Extract the stretch of lines that starts at the line with "Task: Enable the Nesledované checkbox" and ends at the last line of the data below. Give it exactly, without pictures.

::::

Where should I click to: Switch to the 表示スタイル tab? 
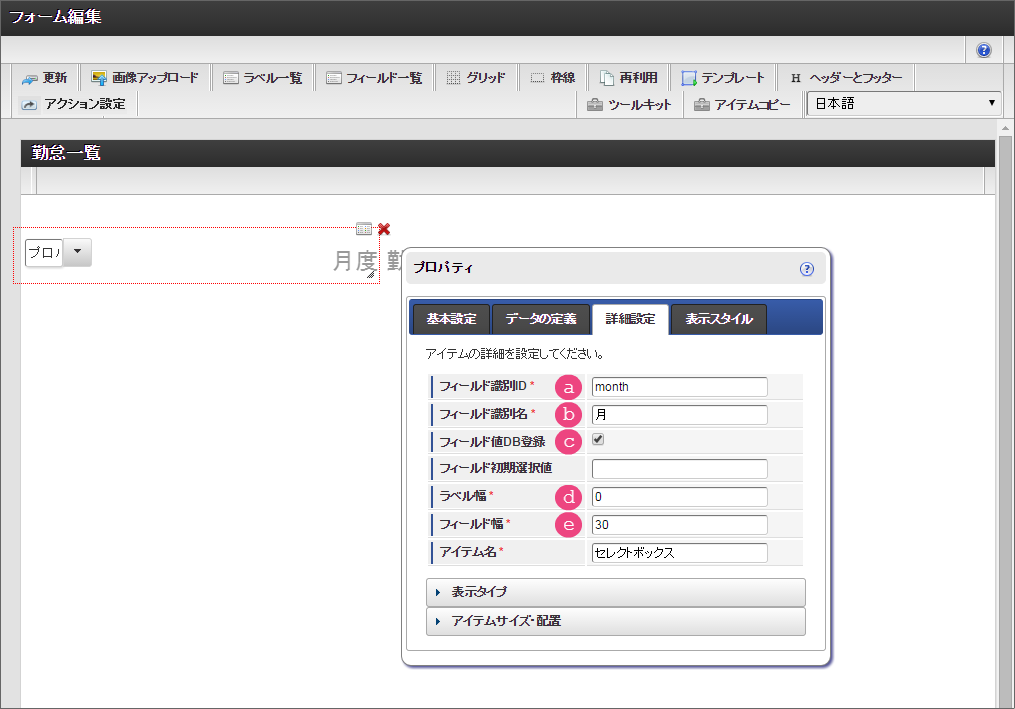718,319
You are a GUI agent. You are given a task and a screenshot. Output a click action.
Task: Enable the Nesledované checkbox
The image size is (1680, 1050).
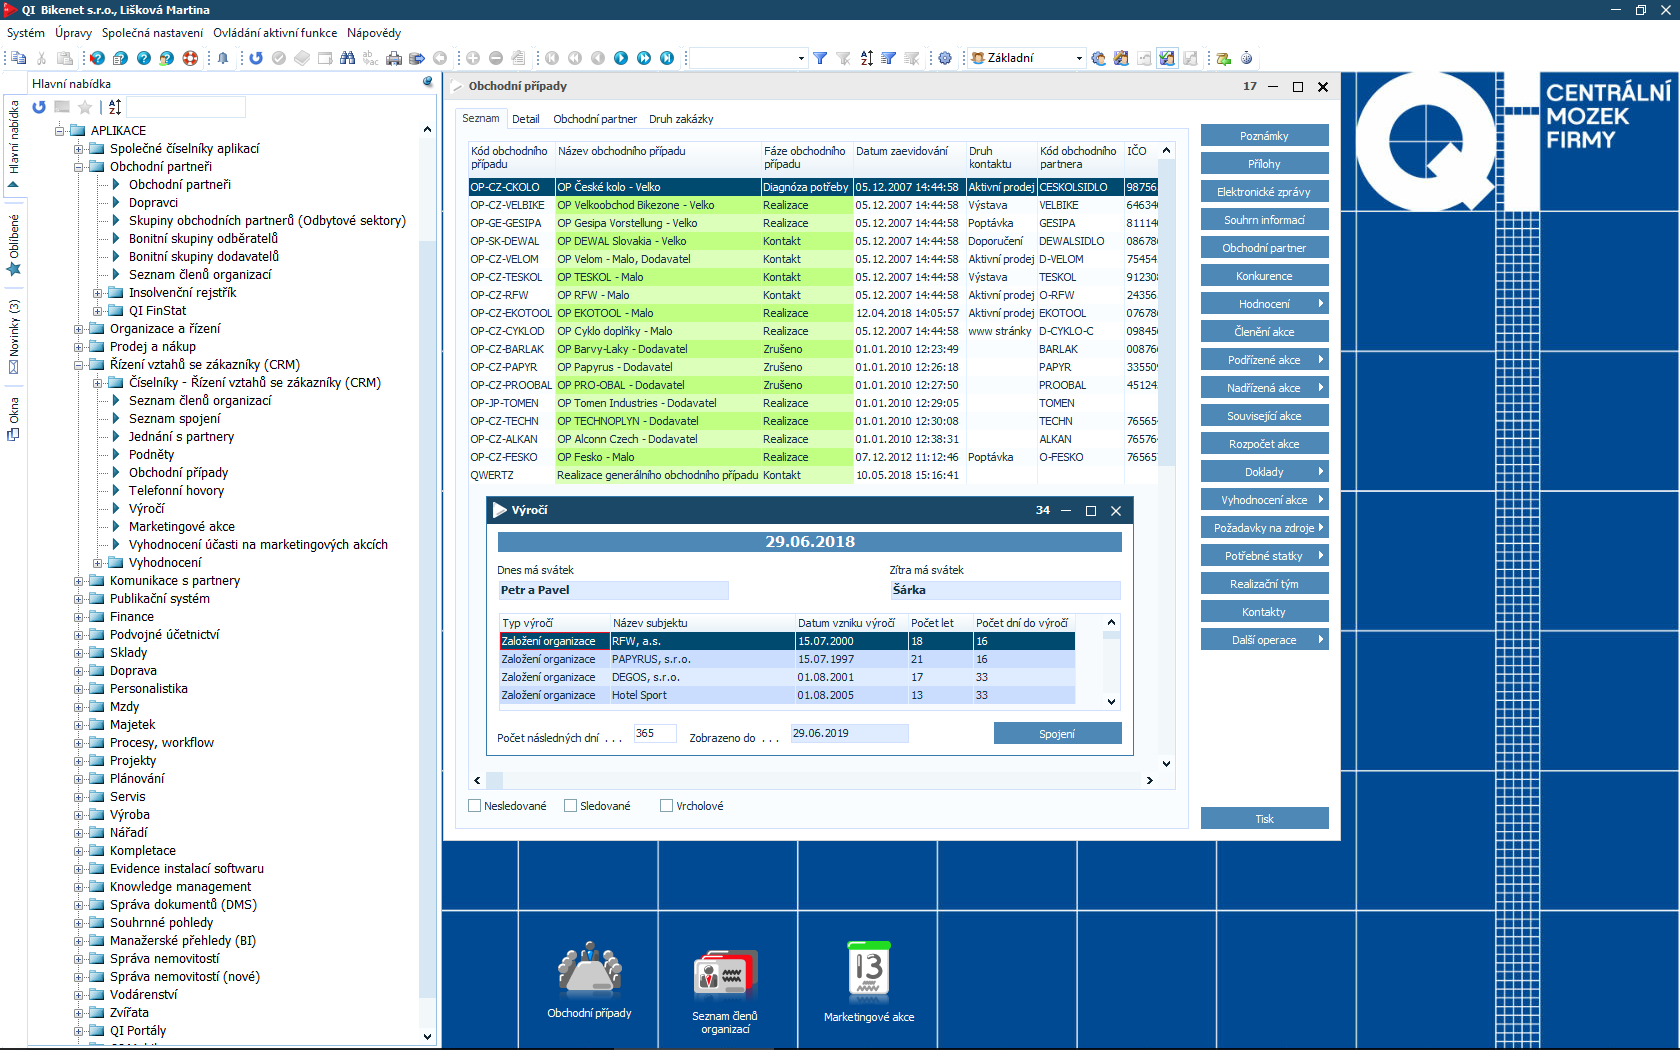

::::

SOLUTION FOR THIS PROBLEM:
Task: Enable the Nesledované checkbox
The image size is (1680, 1050).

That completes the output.